La suppression de l'IGF à l'initiative du second gouvernement Jacques Chirac[14] est effective le 1er janvier 1987[15]. Alain Juppé reconnaîtra trois ans plus tard[16] :
« On a eu tort de supprimer l'IGF. On a été prisonnier du lobby patronal […] Yvon Gattaz nous avait promis 400 000 emplois si nous suivions les propositions du Conseil national du patronat français »
— Alain Juppé, en 1989
Créé sous le second gouvernement Michel Rocard par la loi de finances pour 1989 afin de financer le revenu minimum d'insertion (RMI), l'ISF reprend les mécanismes et la philosophie de l'IGF[17] : c'est un impôt progressif sur le capital qui concerne le patrimoine des personnes physiques (à l'exclusion de celui des personnes morales). À la différence d'autres impôts sur le patrimoine (dépourvus de caractère périodique), l'ISF est redevable chaque année civile, en fonction de la valeur du patrimoine des personnes concernées. En 2008, il a rapporté 4,2 milliards d'euros[18], soit environ 1,5 % des recettes fiscales de l'État ou 0,5 % du total des prélèvements obligatoires[19].

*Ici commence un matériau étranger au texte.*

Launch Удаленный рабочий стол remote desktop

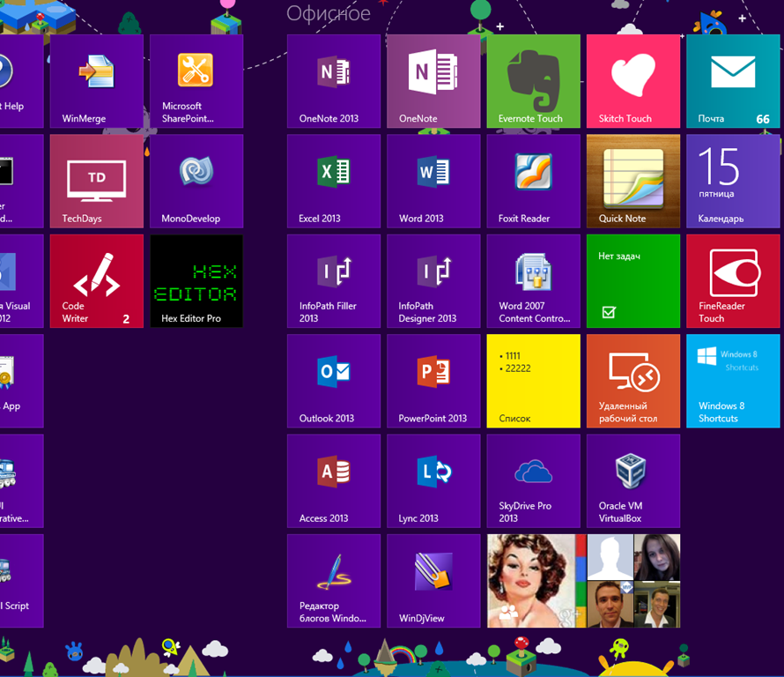tap(633, 382)
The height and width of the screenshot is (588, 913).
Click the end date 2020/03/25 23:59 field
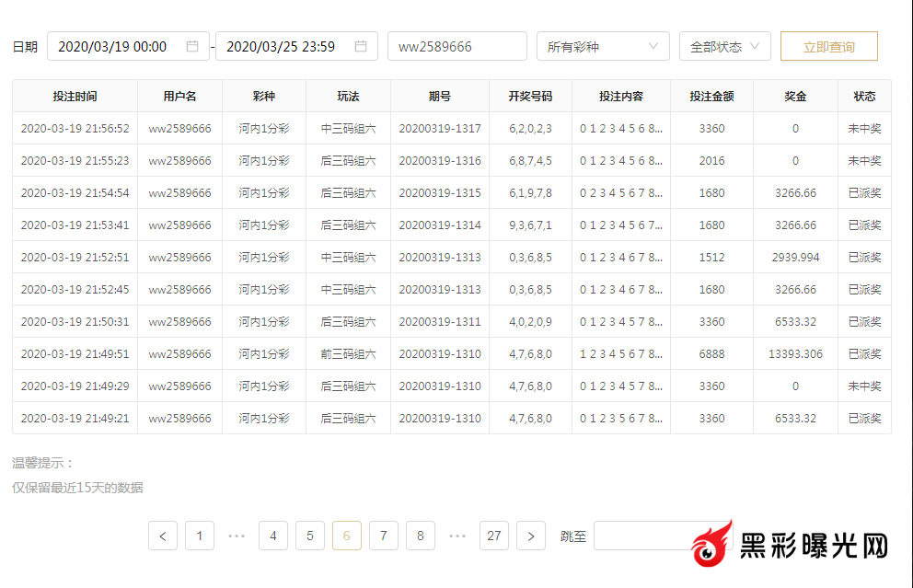[x=283, y=46]
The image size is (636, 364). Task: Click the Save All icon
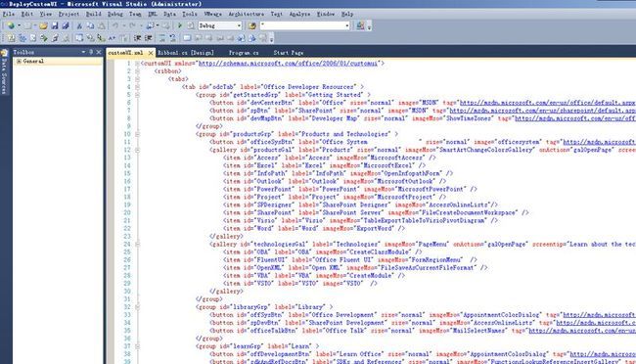[x=65, y=26]
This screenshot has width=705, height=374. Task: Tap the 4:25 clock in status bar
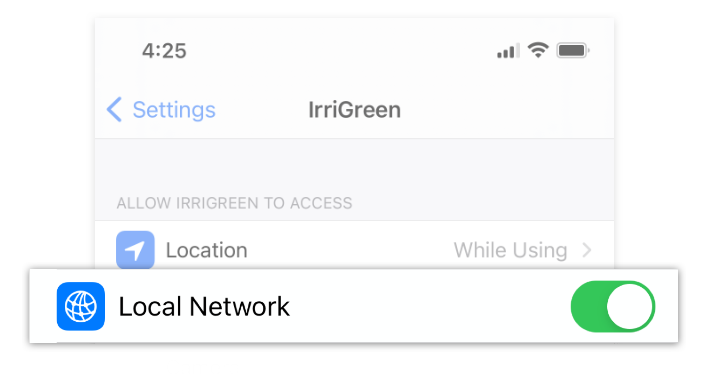[164, 51]
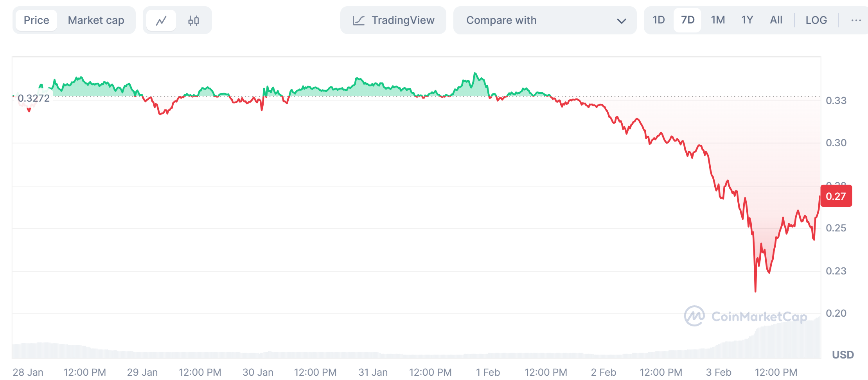Switch to line chart view icon
868x380 pixels.
pyautogui.click(x=161, y=20)
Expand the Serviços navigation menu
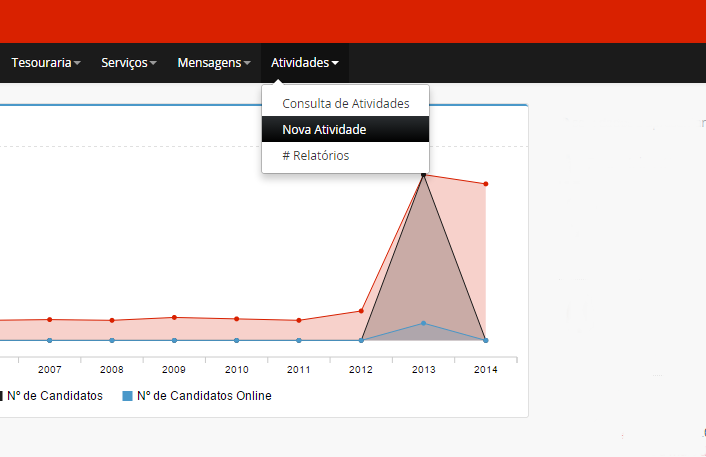706x457 pixels. tap(129, 63)
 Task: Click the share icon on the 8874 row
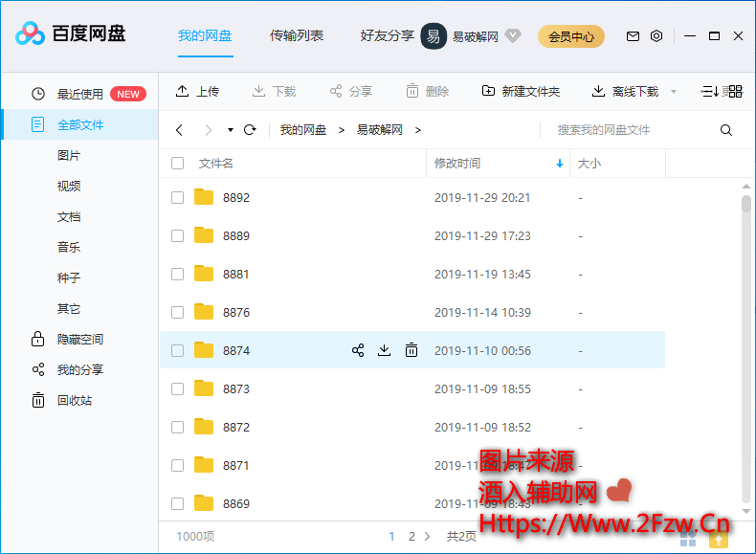(x=358, y=350)
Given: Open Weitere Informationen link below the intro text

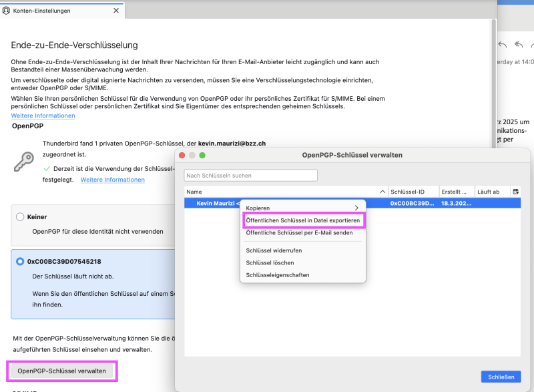Looking at the screenshot, I should 43,116.
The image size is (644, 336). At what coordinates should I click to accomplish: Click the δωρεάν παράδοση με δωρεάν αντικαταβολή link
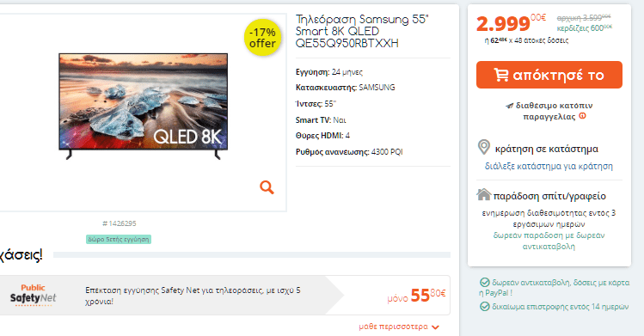[x=549, y=241]
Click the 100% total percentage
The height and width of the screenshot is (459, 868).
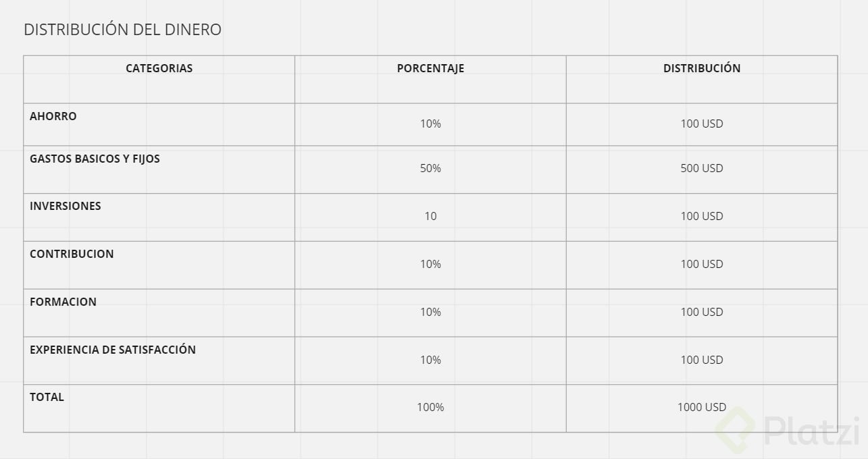click(x=430, y=407)
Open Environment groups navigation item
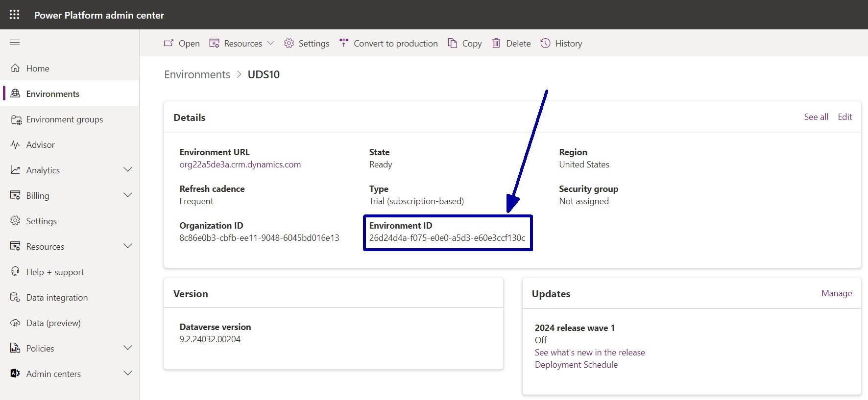Image resolution: width=868 pixels, height=400 pixels. point(64,119)
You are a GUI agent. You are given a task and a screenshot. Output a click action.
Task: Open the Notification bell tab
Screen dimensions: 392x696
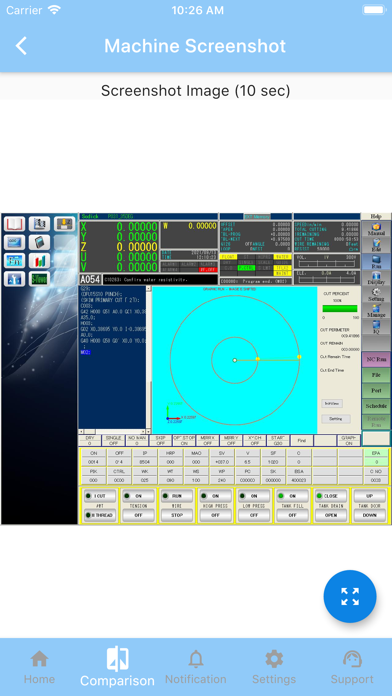click(x=195, y=667)
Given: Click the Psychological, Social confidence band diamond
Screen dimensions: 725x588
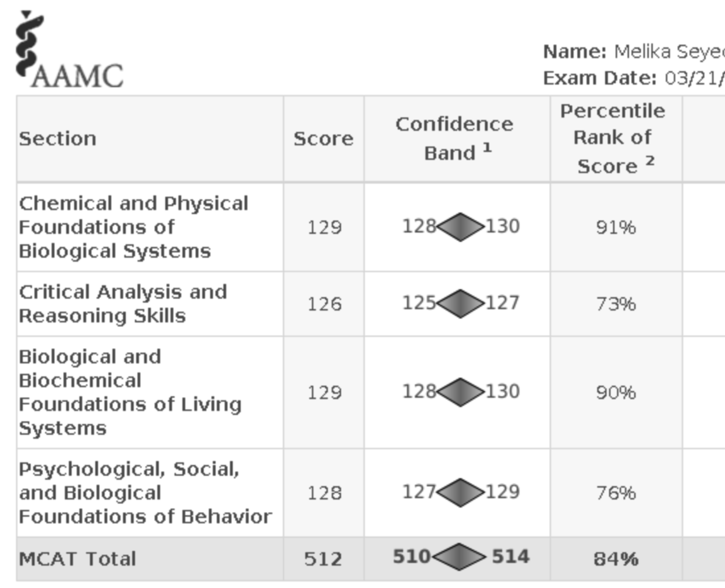Looking at the screenshot, I should 460,493.
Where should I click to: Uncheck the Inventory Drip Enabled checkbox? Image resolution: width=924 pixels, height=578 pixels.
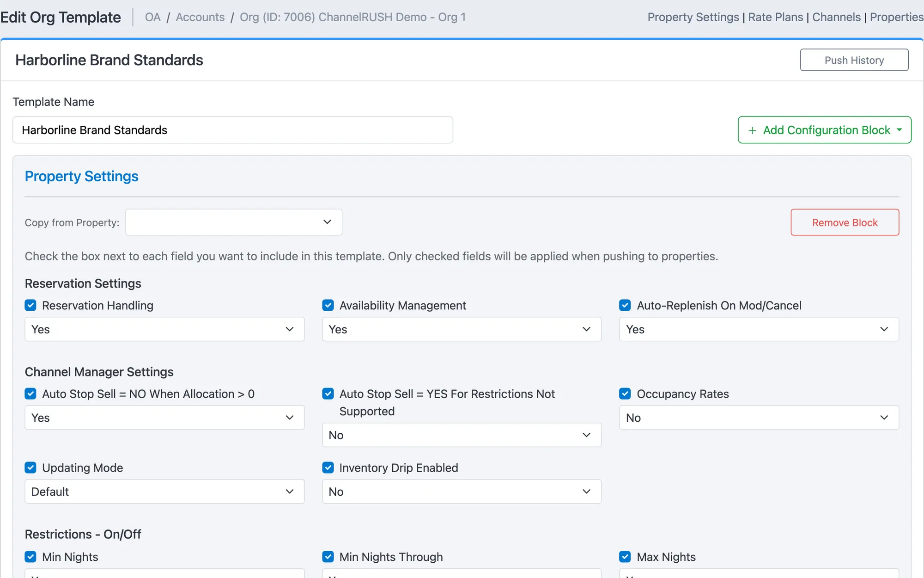[x=328, y=467]
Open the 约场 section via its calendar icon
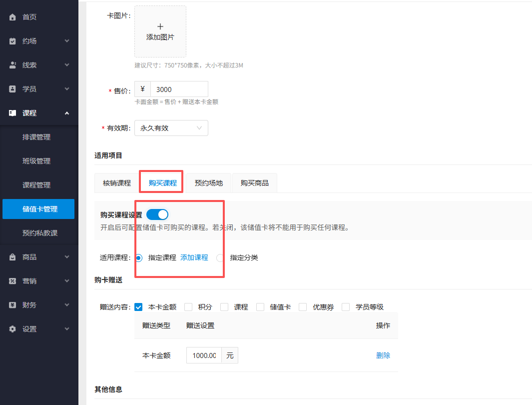The height and width of the screenshot is (405, 532). [12, 41]
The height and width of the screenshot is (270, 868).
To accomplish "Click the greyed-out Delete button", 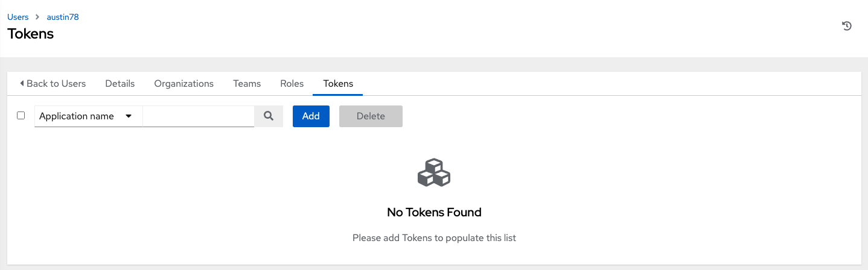I will tap(371, 116).
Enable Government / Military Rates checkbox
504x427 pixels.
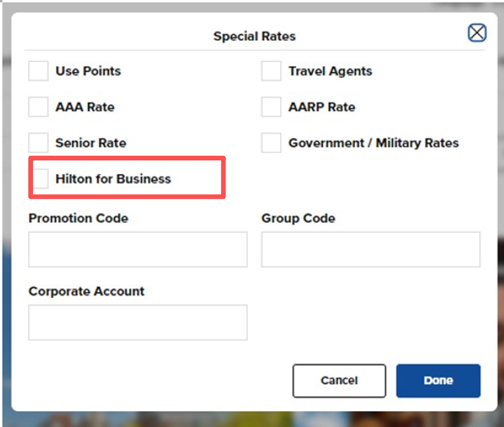(271, 143)
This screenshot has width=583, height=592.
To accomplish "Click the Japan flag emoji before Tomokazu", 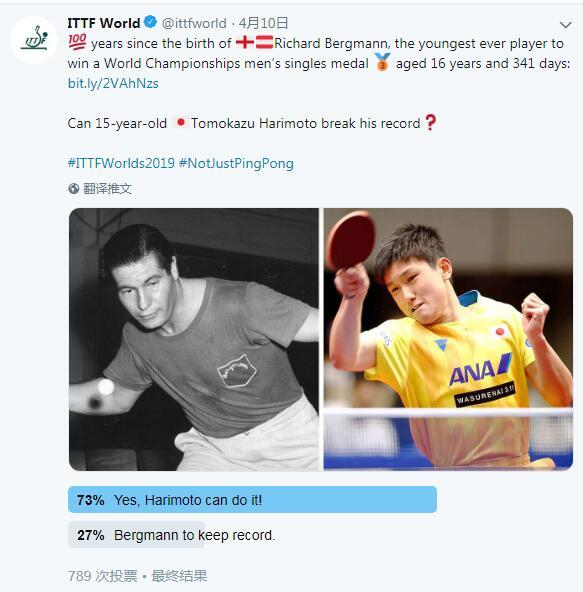I will [x=180, y=122].
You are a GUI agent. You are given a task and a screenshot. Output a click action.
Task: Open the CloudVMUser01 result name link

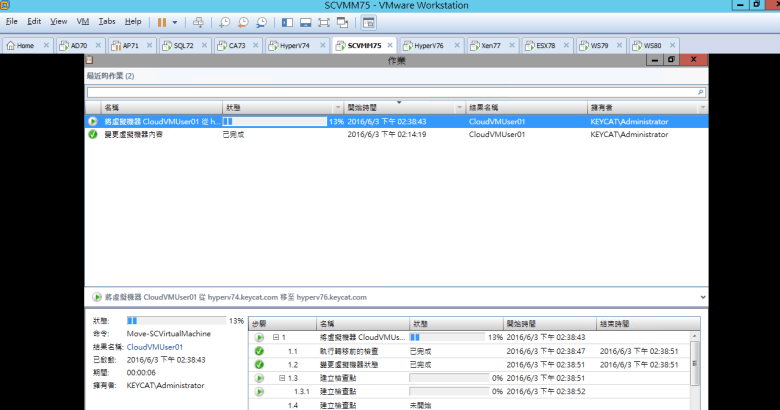(155, 347)
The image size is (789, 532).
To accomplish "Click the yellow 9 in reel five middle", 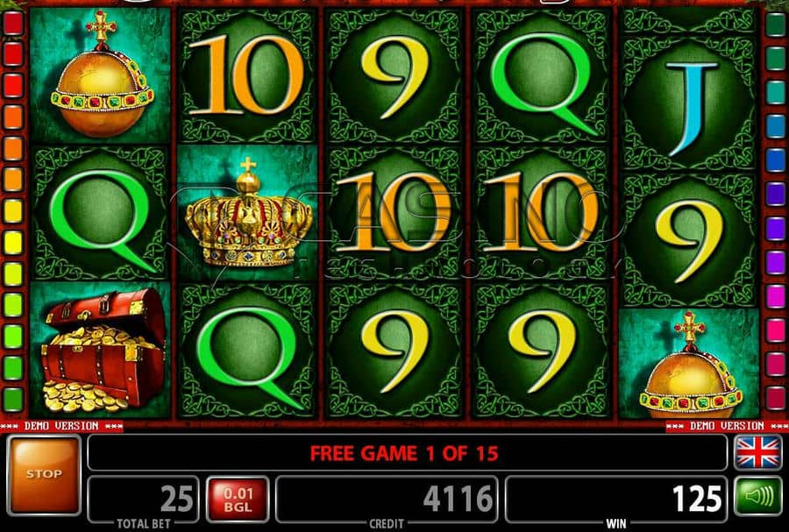I will coord(689,241).
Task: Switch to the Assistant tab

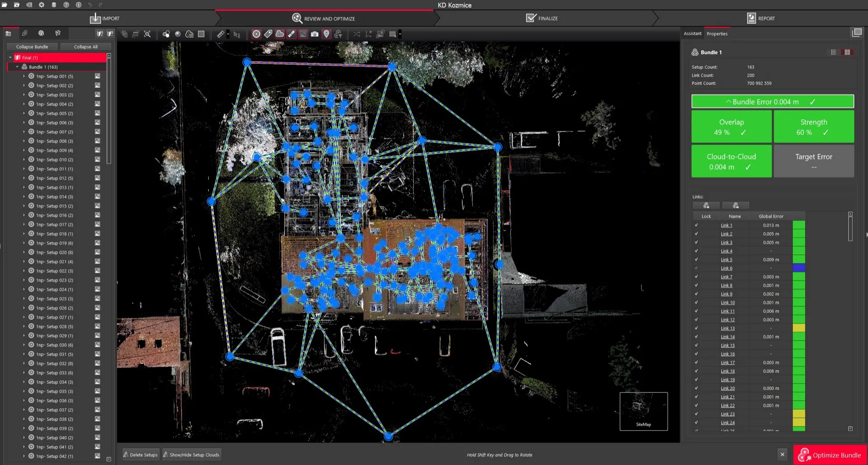Action: [x=692, y=33]
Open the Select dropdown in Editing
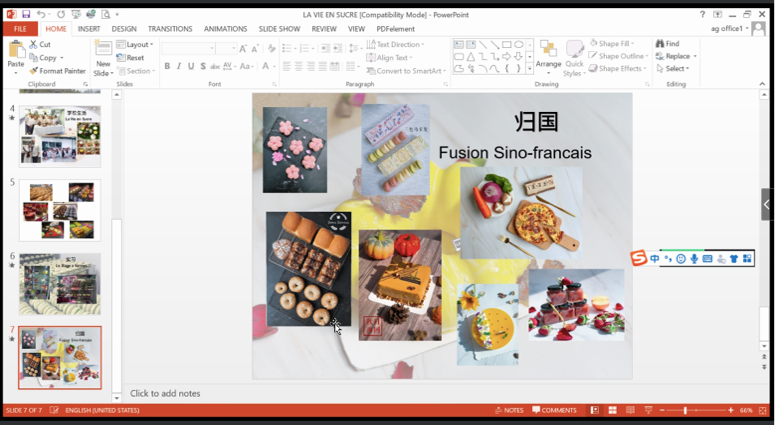 click(x=675, y=69)
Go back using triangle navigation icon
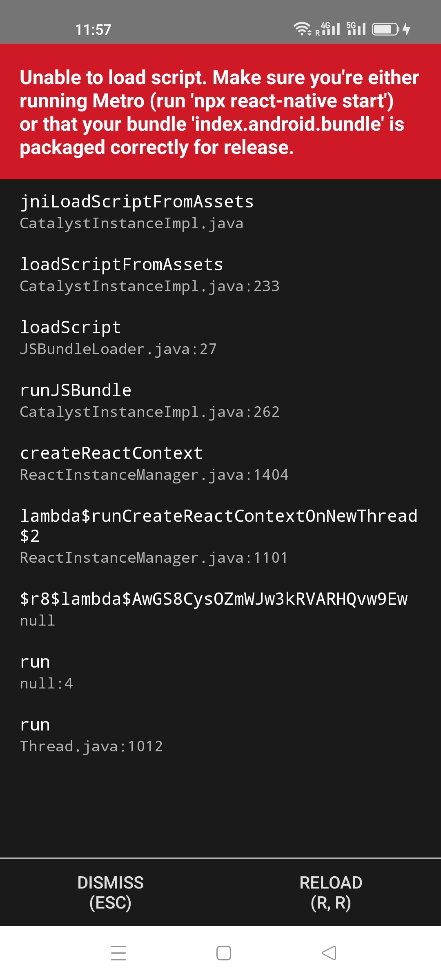This screenshot has width=441, height=980. [329, 953]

En avril 2011, le troisième gouvernement François Fillon, conjointement à la suppression du bouclier fiscal, a décidé de relever le seuil d'entrée de l'impôt de solidarité sur la fortune (ISF) de 790 000 euros à 1,3 million d'euros de patrimoine[20]. Le barème est simplifié : il ne possède plus que deux tranches et le taux est allégé. Entre 1,3 et 3 millions d'euros, le taux d'imposition est de 0,25 % et les redevables de cette tranche déclareront leur patrimoine dans leur déclaration de revenus. Au-delà de 3 millions de patrimoine, le taux d'imposition sera de 0,5 % et les assujettis auront à remplir une déclaration spécifique pour l'ISF. Avant cette réforme, les taux d'imposition évoluaient entre 0,55 % et 1,8 %.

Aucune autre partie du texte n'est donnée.